Я именно через Баха вдруг понял однажды, что мне мешает… Ибо, когда я слушал Баха, – я не слышал отдельных нот. Но я слышал только Глас Божий, Божью музыку!

Я смогу написать Глас Божий как молчание… Или вернее – я попробую. Смогу ли я? Не знаю. Но я вдруг понял, что знаю, как бы я хотел писать… мне мешают слова, я хочу писать молчание. Молчание как молитву.

К тому времени я уже написал свою поэму про Тарковского, последнее кино которого – «Жертвоприношение» начиналось и заканчивалось Бахом.
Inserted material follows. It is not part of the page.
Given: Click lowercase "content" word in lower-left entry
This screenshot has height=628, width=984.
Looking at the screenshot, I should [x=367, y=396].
А мою ту поэму я закончил так:

«Я что-то понял только в самом конце, что-то важное, о чём бы хотел написать поэму. Но нынче у меня нет уже никаких сил на это, поэтому я заканчиваю нынешнюю. Это право каждого человека на деяние, пусть на бессмысленное деяние, но во спасение мира… И нет, пожалуй, никакой надежды, и даже наверняка – на это деяние. Но ты всё же веришь, что через него – не зря прожил! А жил для чего-то важного на свете, и вот совершаешь это деяние…»

И там ещё был такой стих:

Вот жизнь моя… Она идёт по кругу.

Ещё не всю поизносил до дыр,

Но я хотел спасти себя, подругу,

А мне опять подсовывают мир.


И вот пришло время моего деяния, вернее – моего недеяния, моего молчания…

Я стою перед зрителями… расставлены стулья.
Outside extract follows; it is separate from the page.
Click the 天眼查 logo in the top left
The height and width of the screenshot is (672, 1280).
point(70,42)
– О-о-о! Если у тебя получится, – сказал мне тогда Виль…

А потом – через месяц я видел его последний раз, за день до того, как он скончался. Виль превратился в дерево. Руки его и ноги совершенно высохли. Это был совершенный тончайший скелет, на который была нанизана улыбающаяся голова.

И потом Виль умер, то есть через полтора года после поэмы. Умер, став деревом. И всё у меня соединилось – Иоганн Себастьян Бах и Виль Мустафин… и я написал поэму, но в общем – весь её сюжет вы уже знаете из моих этих несколько путанных рассказов.